[Problem]: No pictures should appear in the copy. Reproduce exactly the lines from the one containing "You are a computer-use" through the end of the material below.

[Given records]:
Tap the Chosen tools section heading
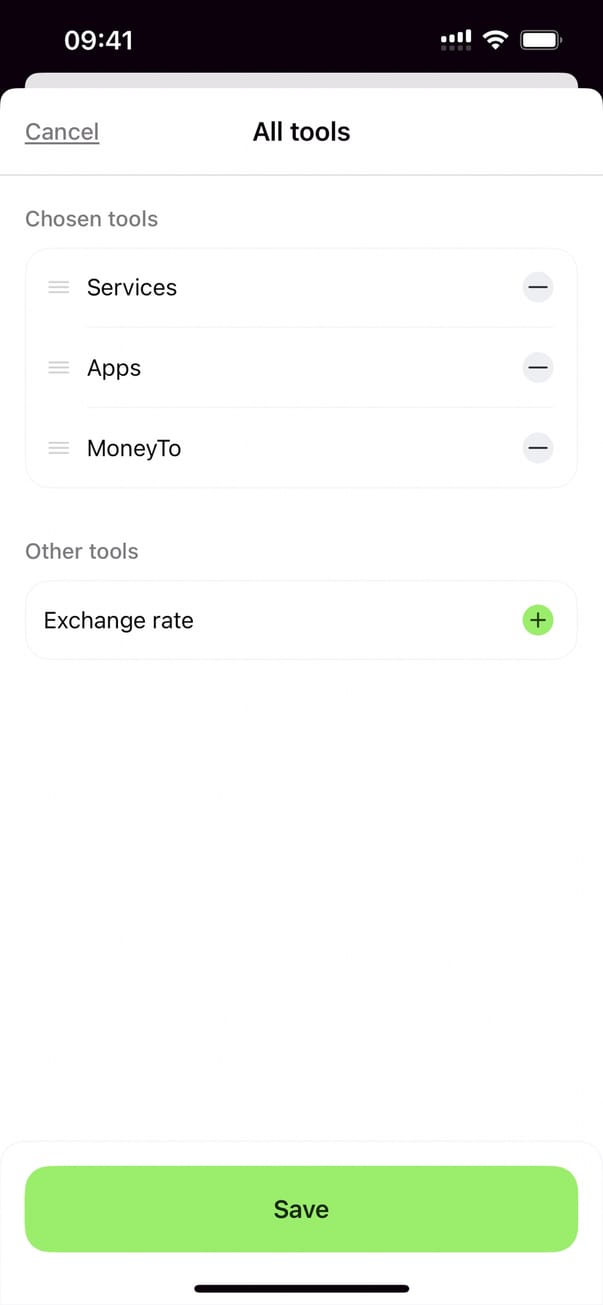This screenshot has height=1305, width=603. 92,219
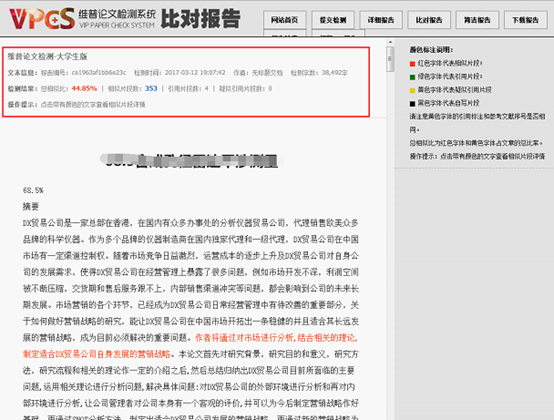Click the red similar-fragment legend square

pyautogui.click(x=412, y=64)
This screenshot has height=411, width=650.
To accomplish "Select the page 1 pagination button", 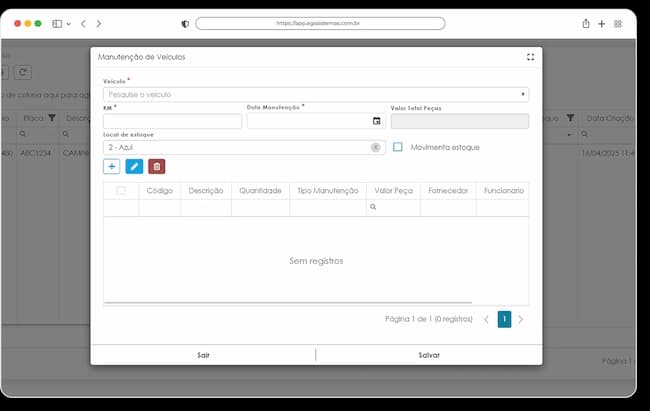I will [504, 319].
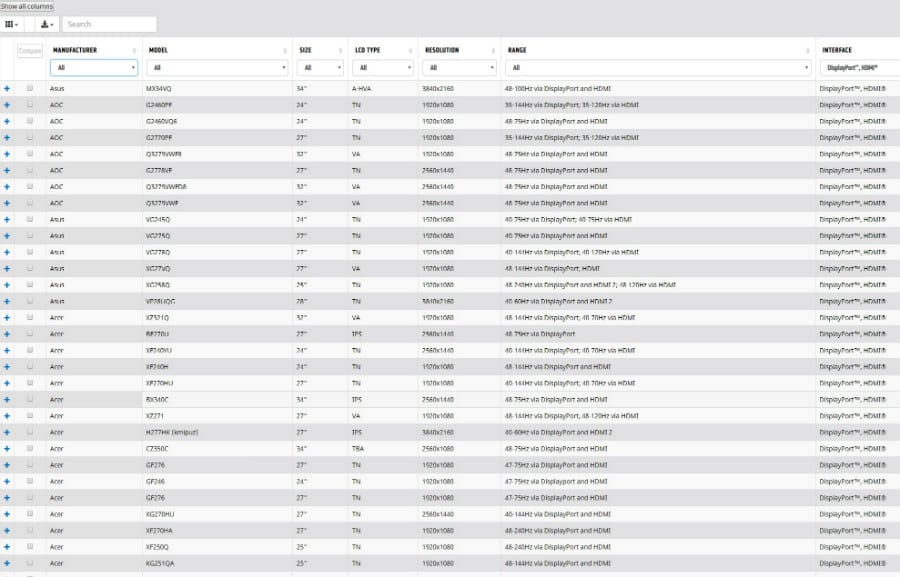
Task: Click into the Search field
Action: 109,24
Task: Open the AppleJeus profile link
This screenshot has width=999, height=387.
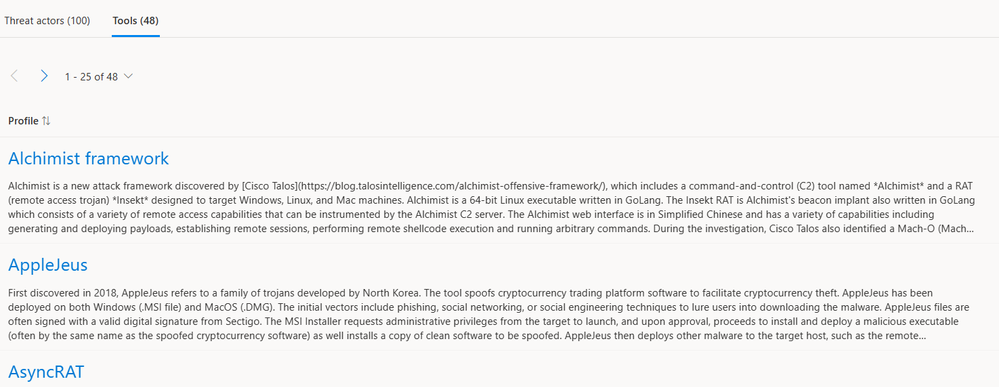Action: [48, 265]
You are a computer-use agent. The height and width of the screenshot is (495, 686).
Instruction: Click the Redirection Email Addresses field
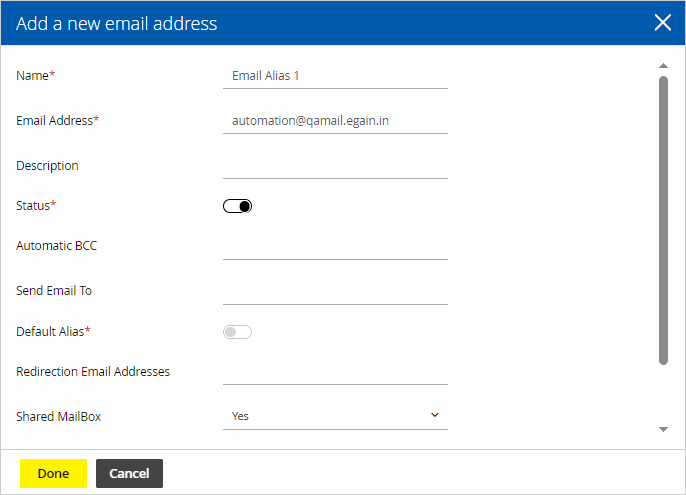335,372
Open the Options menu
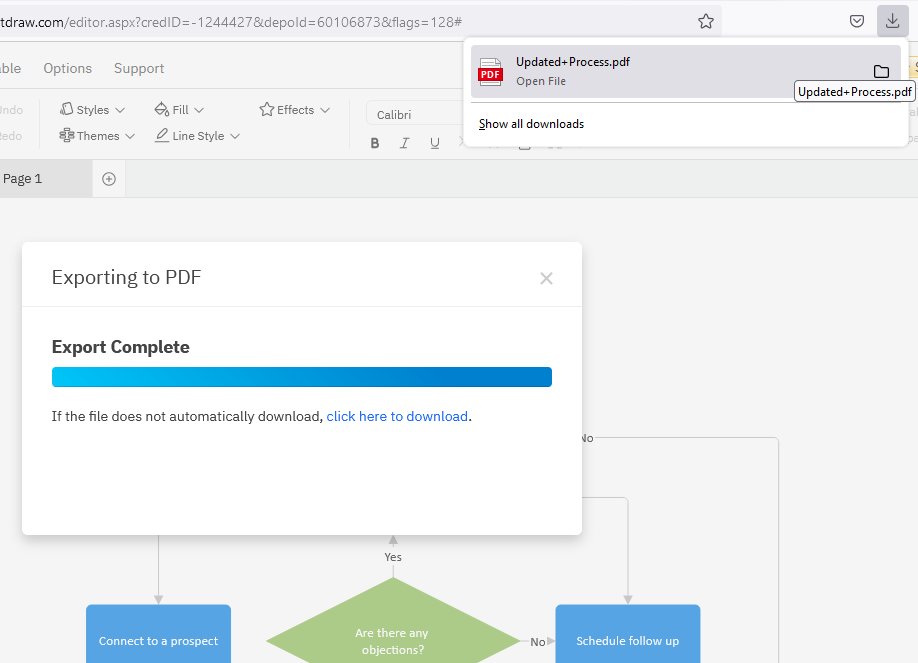 tap(68, 68)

[Exercise solution]:
You are a computer-use agent. The height and width of the screenshot is (495, 686).
Instruction: Click the Redirection Email Addresses field
335,372
Open the Options menu
 tap(68, 68)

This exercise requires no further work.